(1.) Heard counsel for the parties. This petition under Article 226 of the Constitution of India takes exception to the detention order dated 04.09.2014 passed by the District Magistrate, Khandwa in exercise of powers under Section 3(2) of the National Security Act, 1980.
(2.) The grounds of detention served on the petitioner's son (detenu) refer to the fact that he was involved in the commission of 20 criminal offences from time to time since the year 2001. Reference is made to other facts, which, presumably, were also considered by the detaining Authority to arrive at the subjective satisfaction that the detention of the petitioner's son in exercise of powers under the National Security Act was inevitable.
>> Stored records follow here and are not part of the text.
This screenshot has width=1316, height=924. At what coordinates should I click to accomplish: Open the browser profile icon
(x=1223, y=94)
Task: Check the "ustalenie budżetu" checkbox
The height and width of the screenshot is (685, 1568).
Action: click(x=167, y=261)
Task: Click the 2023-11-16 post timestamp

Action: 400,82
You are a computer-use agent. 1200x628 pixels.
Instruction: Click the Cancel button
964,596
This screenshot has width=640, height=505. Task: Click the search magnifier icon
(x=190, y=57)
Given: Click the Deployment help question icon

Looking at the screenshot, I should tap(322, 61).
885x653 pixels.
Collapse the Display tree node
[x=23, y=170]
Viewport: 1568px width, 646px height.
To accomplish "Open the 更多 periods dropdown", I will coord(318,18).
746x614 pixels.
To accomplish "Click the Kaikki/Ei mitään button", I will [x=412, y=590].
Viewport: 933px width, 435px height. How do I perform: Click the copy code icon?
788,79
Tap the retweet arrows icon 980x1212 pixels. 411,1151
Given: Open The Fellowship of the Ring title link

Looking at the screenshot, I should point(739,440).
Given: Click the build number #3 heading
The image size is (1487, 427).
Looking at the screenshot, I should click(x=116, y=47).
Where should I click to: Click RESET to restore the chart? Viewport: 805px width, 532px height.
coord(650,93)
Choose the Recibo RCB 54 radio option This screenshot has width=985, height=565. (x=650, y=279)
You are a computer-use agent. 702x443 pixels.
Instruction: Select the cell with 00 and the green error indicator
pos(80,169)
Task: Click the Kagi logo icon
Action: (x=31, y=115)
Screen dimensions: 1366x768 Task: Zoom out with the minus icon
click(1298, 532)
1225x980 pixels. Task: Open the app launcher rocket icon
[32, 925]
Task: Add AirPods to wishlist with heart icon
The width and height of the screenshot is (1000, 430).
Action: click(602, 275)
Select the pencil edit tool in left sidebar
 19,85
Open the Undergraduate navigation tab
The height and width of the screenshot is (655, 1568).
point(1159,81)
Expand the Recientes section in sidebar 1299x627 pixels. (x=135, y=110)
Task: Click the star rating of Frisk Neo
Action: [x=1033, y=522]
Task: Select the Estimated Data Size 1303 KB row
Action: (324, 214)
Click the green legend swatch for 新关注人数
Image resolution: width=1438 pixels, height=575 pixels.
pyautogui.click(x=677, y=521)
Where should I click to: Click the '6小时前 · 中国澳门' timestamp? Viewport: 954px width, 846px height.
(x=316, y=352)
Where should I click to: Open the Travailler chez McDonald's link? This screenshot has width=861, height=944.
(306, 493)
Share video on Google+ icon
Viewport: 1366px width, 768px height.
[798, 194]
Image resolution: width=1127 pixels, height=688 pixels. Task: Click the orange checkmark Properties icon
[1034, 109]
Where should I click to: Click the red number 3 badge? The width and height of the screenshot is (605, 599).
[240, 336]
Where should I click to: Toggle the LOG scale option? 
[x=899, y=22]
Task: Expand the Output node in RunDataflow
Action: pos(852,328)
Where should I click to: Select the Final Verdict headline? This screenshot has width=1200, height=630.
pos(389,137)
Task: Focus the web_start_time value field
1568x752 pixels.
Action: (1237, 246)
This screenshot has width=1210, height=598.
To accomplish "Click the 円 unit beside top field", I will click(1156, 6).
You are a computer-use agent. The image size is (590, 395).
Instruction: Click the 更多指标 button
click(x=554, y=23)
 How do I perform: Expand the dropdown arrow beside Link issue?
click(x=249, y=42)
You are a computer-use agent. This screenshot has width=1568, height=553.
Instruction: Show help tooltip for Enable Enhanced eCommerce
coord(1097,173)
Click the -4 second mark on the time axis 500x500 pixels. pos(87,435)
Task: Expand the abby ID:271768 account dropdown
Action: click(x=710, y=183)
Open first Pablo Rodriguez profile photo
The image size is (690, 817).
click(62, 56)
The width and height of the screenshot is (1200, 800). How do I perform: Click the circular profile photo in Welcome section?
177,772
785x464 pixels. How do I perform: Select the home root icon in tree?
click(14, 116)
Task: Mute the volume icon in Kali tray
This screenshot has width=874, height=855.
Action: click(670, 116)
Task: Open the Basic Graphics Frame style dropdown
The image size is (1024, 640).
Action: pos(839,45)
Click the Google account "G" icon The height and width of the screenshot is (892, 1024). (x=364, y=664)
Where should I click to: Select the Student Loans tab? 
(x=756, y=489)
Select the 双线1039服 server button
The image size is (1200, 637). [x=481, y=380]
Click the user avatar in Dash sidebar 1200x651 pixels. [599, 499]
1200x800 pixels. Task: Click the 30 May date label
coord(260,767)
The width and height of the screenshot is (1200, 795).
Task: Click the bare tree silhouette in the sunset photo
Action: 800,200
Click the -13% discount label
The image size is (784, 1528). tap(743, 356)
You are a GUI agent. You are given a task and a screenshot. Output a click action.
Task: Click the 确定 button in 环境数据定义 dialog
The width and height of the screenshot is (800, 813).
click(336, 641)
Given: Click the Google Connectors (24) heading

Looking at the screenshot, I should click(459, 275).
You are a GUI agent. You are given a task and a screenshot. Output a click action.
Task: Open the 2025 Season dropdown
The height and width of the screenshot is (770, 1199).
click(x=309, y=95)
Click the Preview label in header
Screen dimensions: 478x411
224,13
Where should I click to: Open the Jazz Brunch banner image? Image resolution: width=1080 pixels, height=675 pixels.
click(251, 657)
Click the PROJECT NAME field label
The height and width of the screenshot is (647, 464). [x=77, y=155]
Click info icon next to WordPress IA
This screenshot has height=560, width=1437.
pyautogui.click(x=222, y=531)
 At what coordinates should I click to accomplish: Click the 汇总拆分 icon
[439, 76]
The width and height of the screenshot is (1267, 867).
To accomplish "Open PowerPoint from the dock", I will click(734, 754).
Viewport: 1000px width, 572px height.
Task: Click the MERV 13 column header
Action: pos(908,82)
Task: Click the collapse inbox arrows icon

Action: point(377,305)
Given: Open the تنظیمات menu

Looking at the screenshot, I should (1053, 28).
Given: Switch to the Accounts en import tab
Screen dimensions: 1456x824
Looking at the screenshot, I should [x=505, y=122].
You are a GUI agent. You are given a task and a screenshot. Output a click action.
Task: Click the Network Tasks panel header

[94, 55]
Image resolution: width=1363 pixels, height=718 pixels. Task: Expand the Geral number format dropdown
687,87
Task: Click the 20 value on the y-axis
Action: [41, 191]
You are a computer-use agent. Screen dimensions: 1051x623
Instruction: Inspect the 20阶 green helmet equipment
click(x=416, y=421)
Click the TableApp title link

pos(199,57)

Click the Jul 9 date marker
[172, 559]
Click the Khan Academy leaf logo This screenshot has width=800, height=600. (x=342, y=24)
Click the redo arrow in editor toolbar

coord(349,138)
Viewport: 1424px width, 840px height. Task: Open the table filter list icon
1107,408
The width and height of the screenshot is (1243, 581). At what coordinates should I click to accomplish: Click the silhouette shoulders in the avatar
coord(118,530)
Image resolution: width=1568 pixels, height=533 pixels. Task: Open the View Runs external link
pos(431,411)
(3.) The sole ground on which, in our opinion, this petition should succeed, is that, nowhere in the grounds of detention, the detaining Authority has adverted to the fact that the petitioner's son has been acquitted in 17 criminal cases out of the total 20 cases instituted against him. Further, the 3 remaining cases were pending at the investigation stage only. In other words, the detaining Authority was not aware of the fact that the detenu has already been acquitted in 17 criminal cases. We are inclined to accept that contention also because it is fairly accepted by the learned counsel for the State that the sponsoring Authority has not referred to that fact in the proposal submitted to the detaining Authority. Thus, it is a case of non -consideration of vital and material fact by the detaining Authority before recording his subjective satisfaction. It would have been a different matter if the detaining Authority were to state that he was conscious of the fact that the detenu has already been acquitted in 17 criminal cases out of 20 cases registered against him and inspite of that he was satisfied that the detention of the detenu was indispensable. In that situation, the Court would be slow in sitting over the subjective satisfaction of the detaining Authority as a Court of appeal.